Yogeshwar: Wir haben alleine in Deutschland einen Markt für Nachhilfeunterricht von etwa zwei Milliarden Euro, das allein ist schon ein Ausdruck der Kapitulation eines Bildungssystems. Ich habe selbst vier inzwischen erwachsene Kinder. Alle Eltern wissen, dass im Grunde genommen nachmittags nach der Schule der zweite Unterricht stattfindet. Dann, wenn die Mütter und Väter mit den Kindern Französisch-Vokabeln pauken oder Matheaufgaben lösen. Wir erleben auch zunehmend, dass die Kinder vormittags in der Schule sitzen und sich dann zu Hause die Erklärungen aus dem Internet holen.

Um beim Beispiel des Nachhilfemarkts zu bleiben, sehen Sie es kritisch, dass Start-ups Bildung nicht nur demokratisieren, sondern auch privatisieren?

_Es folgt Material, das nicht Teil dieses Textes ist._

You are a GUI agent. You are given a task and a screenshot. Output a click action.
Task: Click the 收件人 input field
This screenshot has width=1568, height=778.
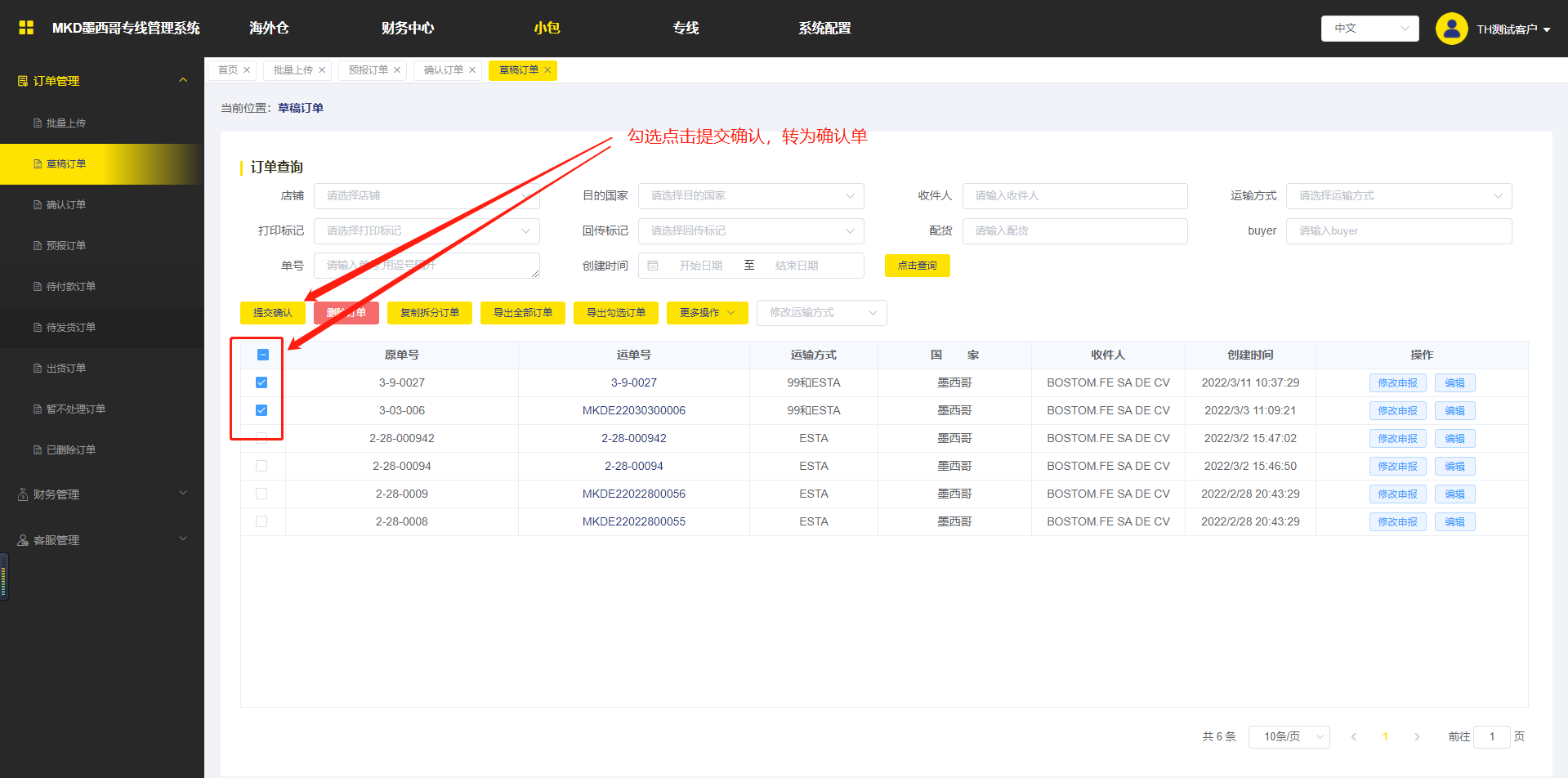[x=1074, y=196]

Yogeshwar: In ganz vielen Bereichen des Internets gibt es die, nennen wir sie mal kapitalistischen Kreuzritter, die durch die Lande reiten und überlegen, mit welchen Innovationen sie Geld machen können. Das ist die dominante Haltung im Silicon Valley. Aber Bildung hat auch mit einer Haltung des Teilens zu tun – share your knowledge! Hier begegnen einem Idealisten, die das machen, weil sie Spaß daran haben. So wie ein guter Lehrer, der sich aus Leidenschaft über den Unterricht hinaus engagiert. Wenn aber ein Industriezweig plötzlich meint, er könnte den Schul- und Bildungsraum kommerzialisieren, bin ich skeptisch. Schule sollte in meinem Verständnis ein Raum bleiben, der frei und unabhängig agiert. Man sollte ihn daher zu direkten wirtschaftlichen Interessen abgrenzen, denn durch Bildung sollte das kritische Denken, auch gegenüber der Wirtschaft, gefördert werden. Es geht also um weit mehr als um rein utilitaristisches Denken, denn hier wird der Grundstein für die Kultur unserer Gesellschaft gelegt. Bildung ist mehr als Know-how!

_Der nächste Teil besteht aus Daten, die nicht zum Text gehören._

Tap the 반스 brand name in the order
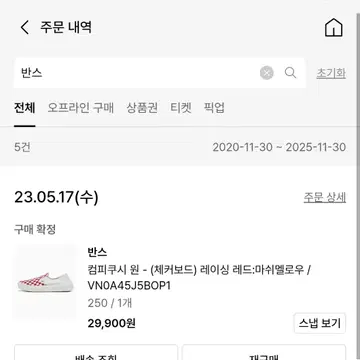Viewport: 360px width, 360px height. (x=97, y=252)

Und wie kommt dann die Bereitschaft zum lebenslangen Lernen zustande?

Yogeshwar: Das ist keine Bereitschaft, das ist eine Notwendigkeit und das gilt global: Ich habe zum Beispiel einen Freund, der in meinem Alter angefangen hat, Gitarre zu lernen. Sein Lehrer sitzt irgendwo in den USA und der Unterricht findet über Skype statt. Das mag absurd erscheinen, aber es klappt richtig gut. Heute wird die Welt zur Schule. Ich nutze beim Erlernen von Computersprachen Unterrichtsblöcke aus den USA oder aus Indien. Auch die Zeitperspektive darf man nicht unterschätzen: Früher war Bildung zeitlich auf die Schulzeit beschränkt. Speziell in technischen Bereichen ist der Fortschritt jedoch so schnell, dass wir ein ganzes Leben lang dazulernen müssten. Und das bedeutet, dass wir sehr früh die Kompetenz erlernen müssen, auch in anderen Kontexten, außerhalb von Schule, zu lernen. Denn der 40-jährige Arbeitnehmer wird wahrscheinlich nicht mehr die Schulbank drücken, wenn er neue technologische Entwicklungen verstehen und vorantreiben möchte. Doch mit den Innovationen des lebenslangen Lernens wird ihm das gelingen.

RANGA YOGESHWAR

Foto: H.G. Esch

Yogeshwar wurde 1959 in Luxemburg als Sohn eines indischen Ingenieurs und einer luxemburgischen Künstlerin geboren. Der studierte Physiker gehört zu den bekanntesten Wissenschaftsjournalisten im deutschsprachigen Raum.